> _Problem description_
Replace "recommended" with "suggested" in the data from the line containing "Task: Expand 查看推荐 recommended problems" up to and including the last line, and return only those lines with nothing else altered. Leave the pictures out of the result.

-=-=-=-=-

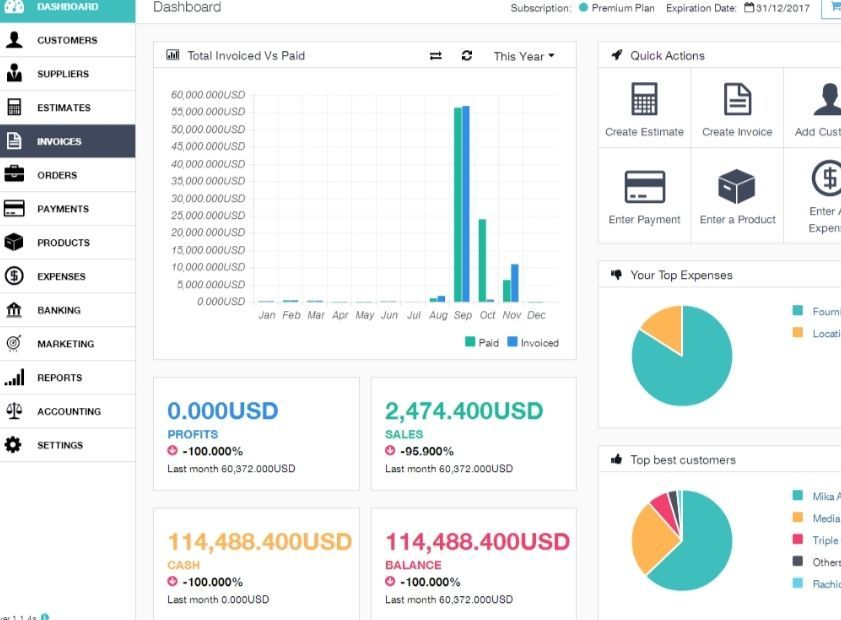Open the Customers menu item
This screenshot has width=841, height=620.
tap(67, 40)
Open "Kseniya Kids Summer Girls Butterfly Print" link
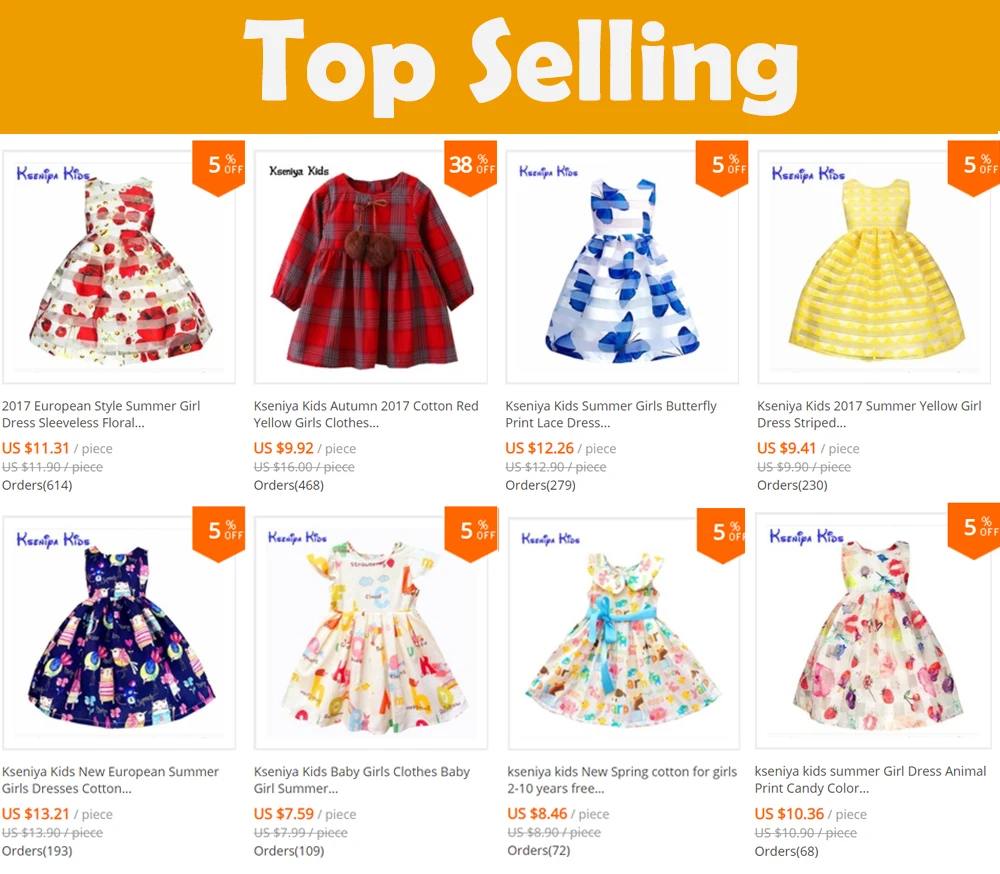This screenshot has height=874, width=1000. (x=611, y=414)
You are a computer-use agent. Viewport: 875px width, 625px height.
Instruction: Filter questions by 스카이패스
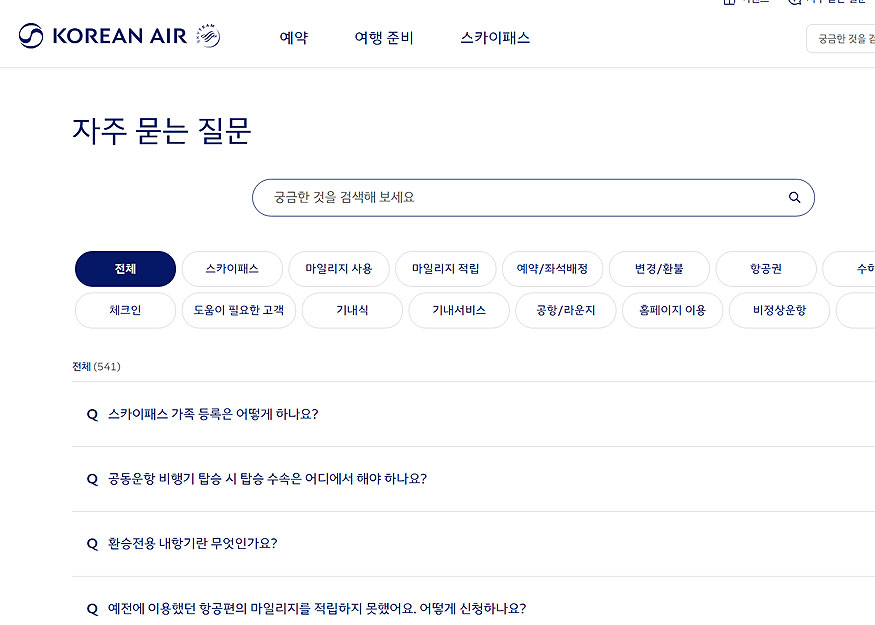(232, 269)
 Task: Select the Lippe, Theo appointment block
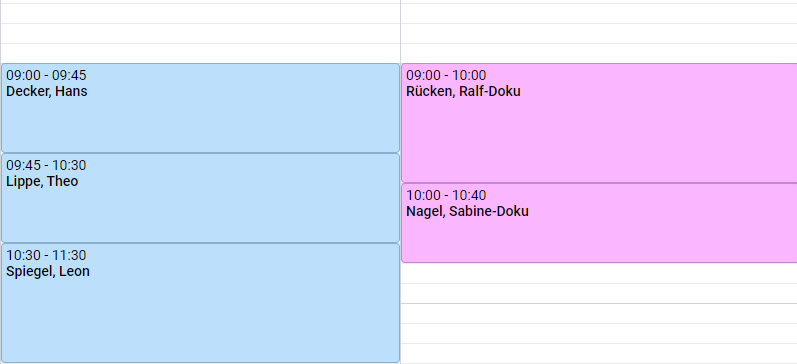click(200, 198)
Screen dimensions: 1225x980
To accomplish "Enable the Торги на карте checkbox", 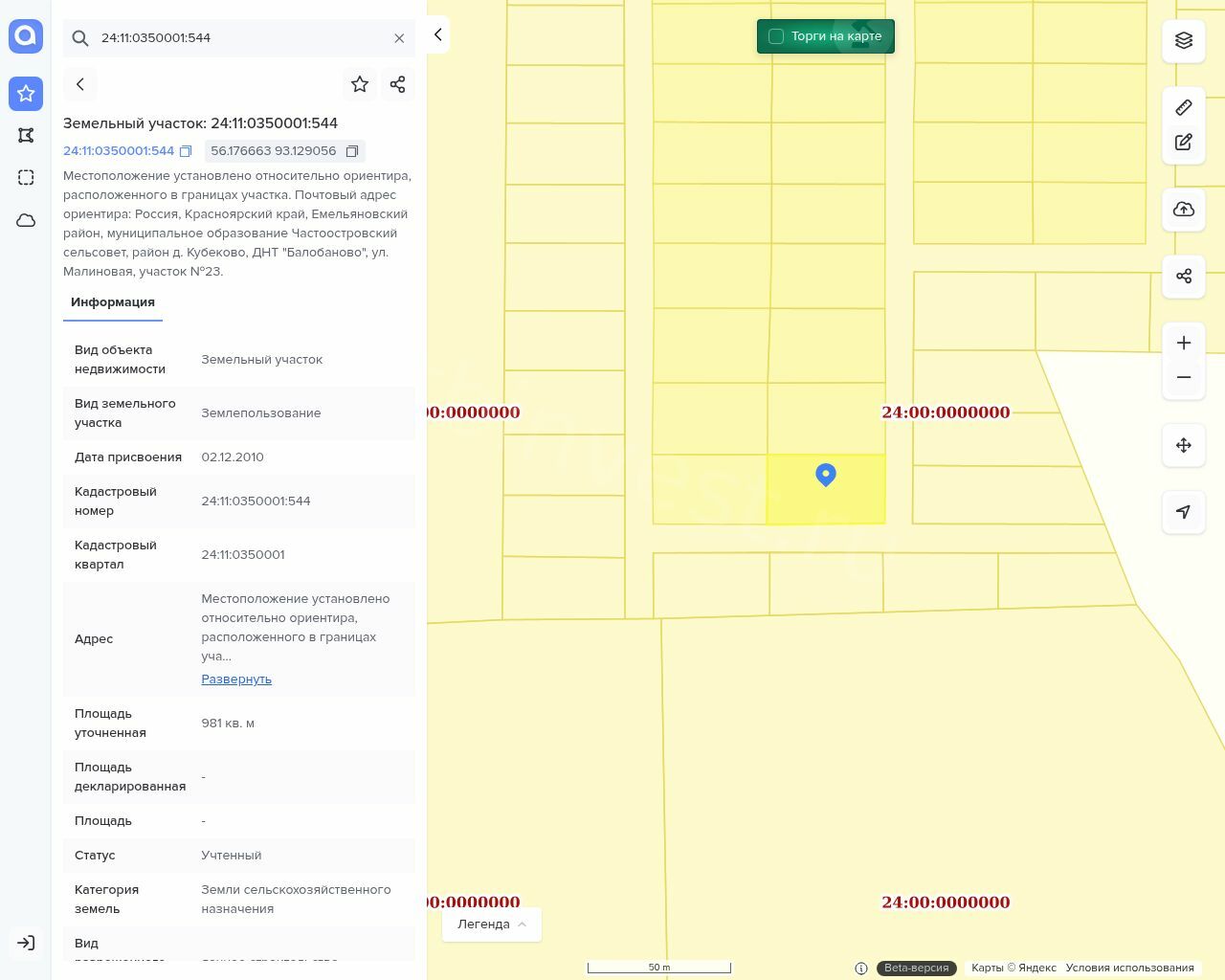I will point(776,36).
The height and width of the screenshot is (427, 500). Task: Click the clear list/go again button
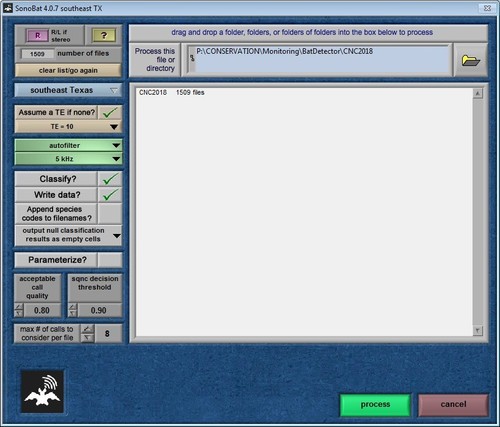pyautogui.click(x=68, y=70)
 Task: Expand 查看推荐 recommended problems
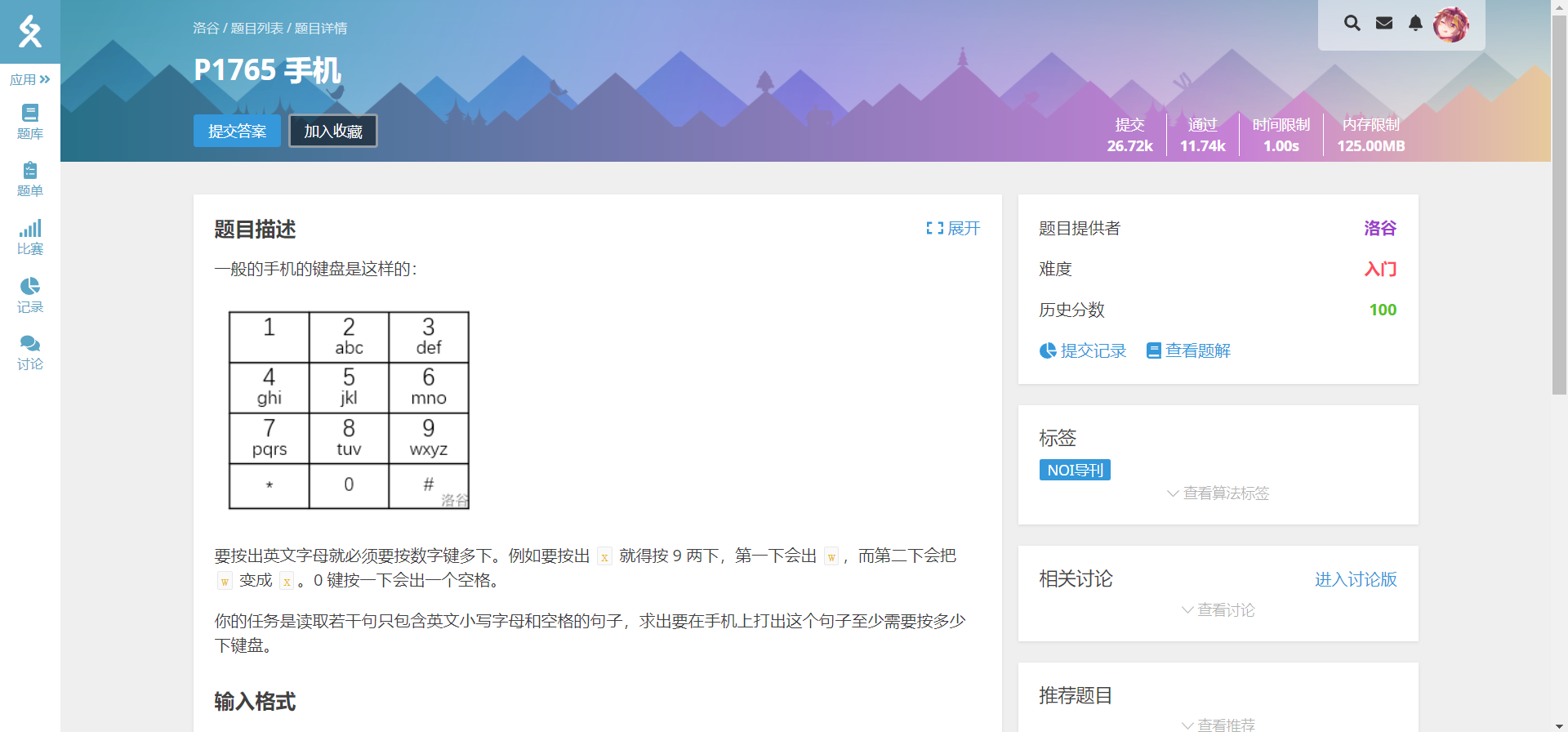coord(1218,725)
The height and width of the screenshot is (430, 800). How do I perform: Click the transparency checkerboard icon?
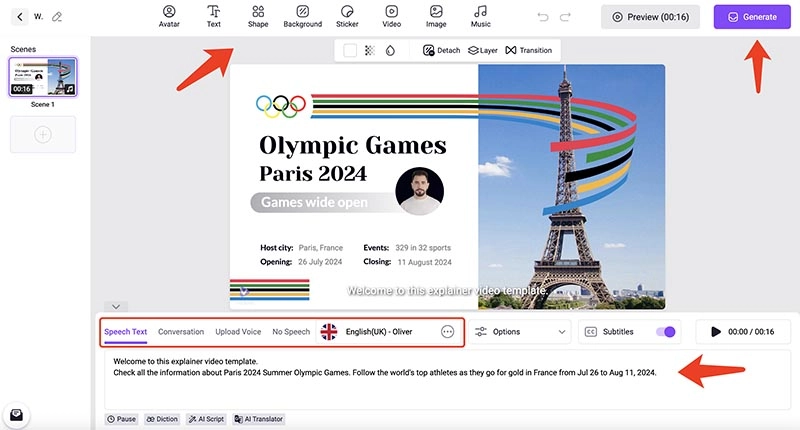370,50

-=-=-=-=-

> _Solution_
 Task: Expand 查看推荐 suggested problems
coord(1218,725)
The height and width of the screenshot is (430, 800). How do I perform: Click the transparency checkerboard icon?
370,50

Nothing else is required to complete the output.